No entiende que cuando dice que está triste siento un hueco en el pecho que no me deja respirar. No es él, son todos. O son los dos. No puedo imaginármelos con lágrimas comiéndose sus caras. No puedo dejar de pensar en que no quiero que estés donde estás. Mucho menos quiero estar donde estoy. La arena movediza se escurre hasta mi cintura, yo quiero llorar, tú estás afuera, en otro pozo, tu pozo, en el que bien hundido estas.
Te falta el aire y no lo quieres aceptar, te gustaría estar en otro mundo, por lo menos uno en el que no exista ella, o en el que sólo estén los dos. Y yo... yo estoy caminando en un desierto, en el que la sed no es mi peor problema, en el que la arena en los ojos no me hace llorar, el encargado de ello eres tú.
Crees que no entiendo. Que soy un poco tonta, y talvez sí lo soy un poco, pero tú eres una de las causas por las que mi cabeza da vueltas, y no pienso bien. Y cuando quiero hablar, las palabras no me salen, se esconden cuando me gustaría tan sólo vomitarlas, como lo hace toda esa gente a la que le caería bien un disparo en medio de la frente, esa gente que no vale la pena conocer, esa puta gente a la que tu matarías como a una lata en un cerro.
Han sido tres años en los que ahora sientes que has flotado, que no ha existido ni un poco de aquella intensidad con la que semiraban. Han pasado tres años desde que volteaste la cara para mirarla a ella y a mí me dejaste atrás en el camino. Casi dos años de mi vida, fueron los mejores años de 20 que han pasado hace poco. Yo también dejé distintos ojos que aparecieron y que ahora no existen, y que ahora no me hablan y le dan besos a otras rubias cortinas.

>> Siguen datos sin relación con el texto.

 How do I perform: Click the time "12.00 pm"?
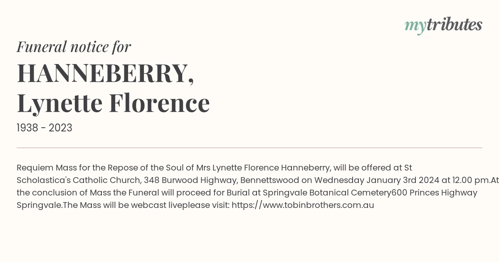click(466, 180)
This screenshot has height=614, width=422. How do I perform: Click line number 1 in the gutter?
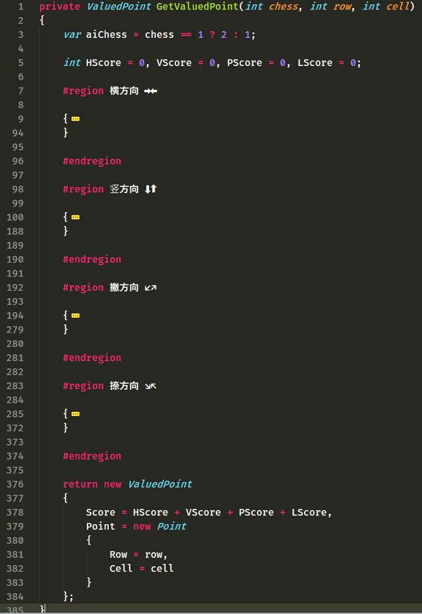pyautogui.click(x=21, y=7)
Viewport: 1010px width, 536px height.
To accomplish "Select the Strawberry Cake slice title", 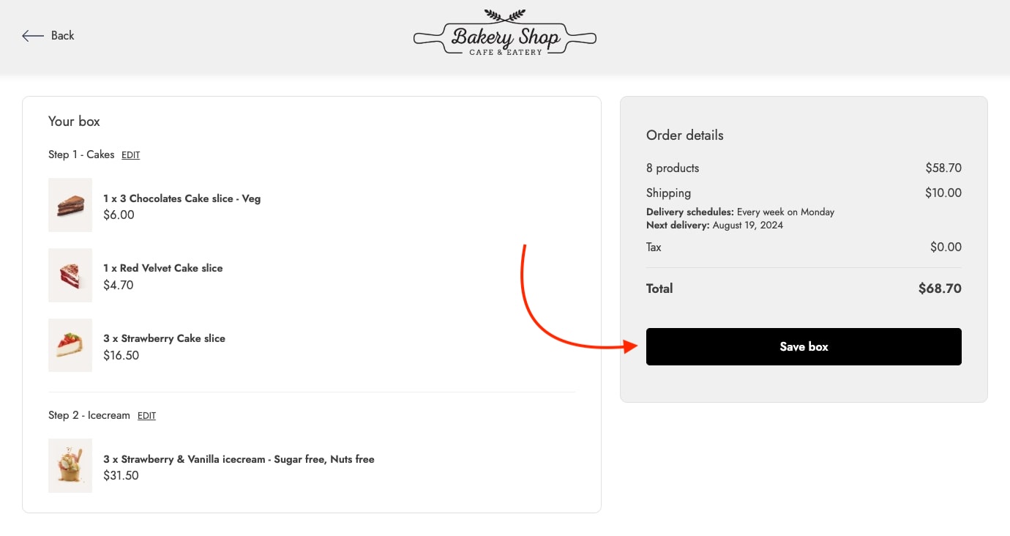I will tap(164, 338).
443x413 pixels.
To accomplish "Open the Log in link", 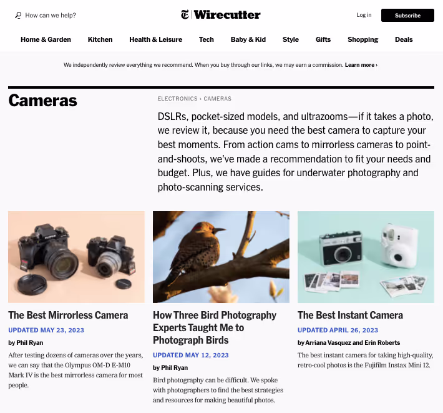I will coord(364,15).
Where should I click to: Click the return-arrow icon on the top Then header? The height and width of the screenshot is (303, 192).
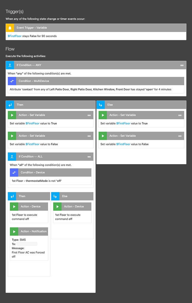[10, 104]
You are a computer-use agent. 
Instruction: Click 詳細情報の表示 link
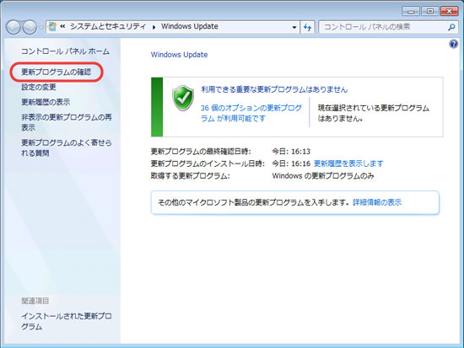[377, 202]
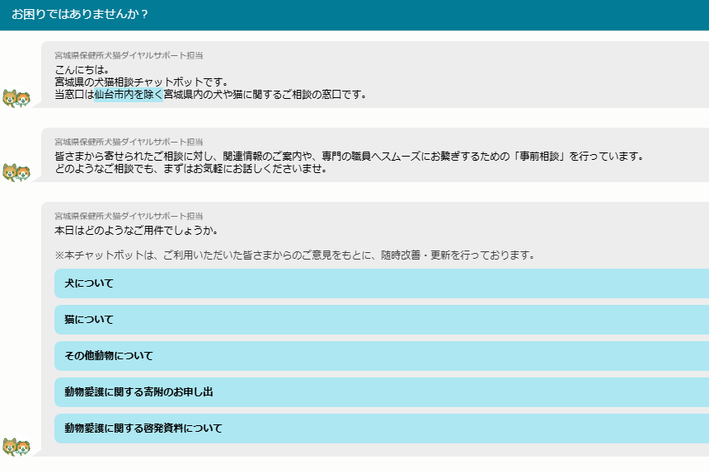
Task: Choose the 猫について option
Action: [x=381, y=320]

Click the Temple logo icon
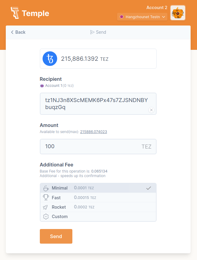pyautogui.click(x=15, y=13)
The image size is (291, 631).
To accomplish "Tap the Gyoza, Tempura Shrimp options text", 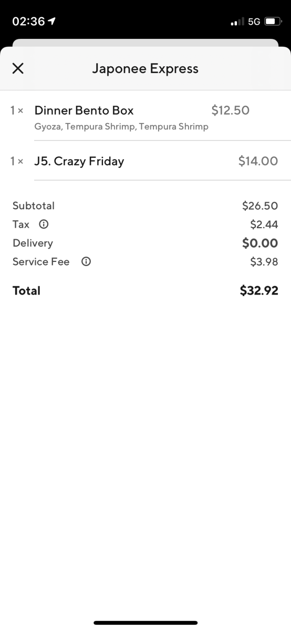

Ha pasado tanto tiempo, yo siento que tengo 50 y que la vida se escapa de mis manos, no puedo sujetarla de manera que no se vaya volando, no puedo mantenerla cerca, y las oportunidades de enamorarme se acaban. Sólo puedo enamorarme de ti, que vendiste tu alma en un mercado de pulgas, y una mujer de 50 años la compró como quien compra un collar de oro con incrustaciones de diamantes. Ella tiene guantes, y un sombrero que le cubre la cara, no quiere verte, no quiere que la veas, pero tú lo has hecho desde hace tanto tiempo que su cara está gastado por tus ojos.
No me digas que estás triste, porque yo lo sé. O mejor dímelo y hazme desaparecer de tu tristeza si es lo que necesitas estos días. No me digas que juegue con tus sábanas si la verás a ella cada vez que cierres los ojos. No me hagas llorar, no me cojas la cara, ni me consueles cuando yo quiera estar en posición fetal, tapada hasta el torzo en una cama que no es mía. No me mates.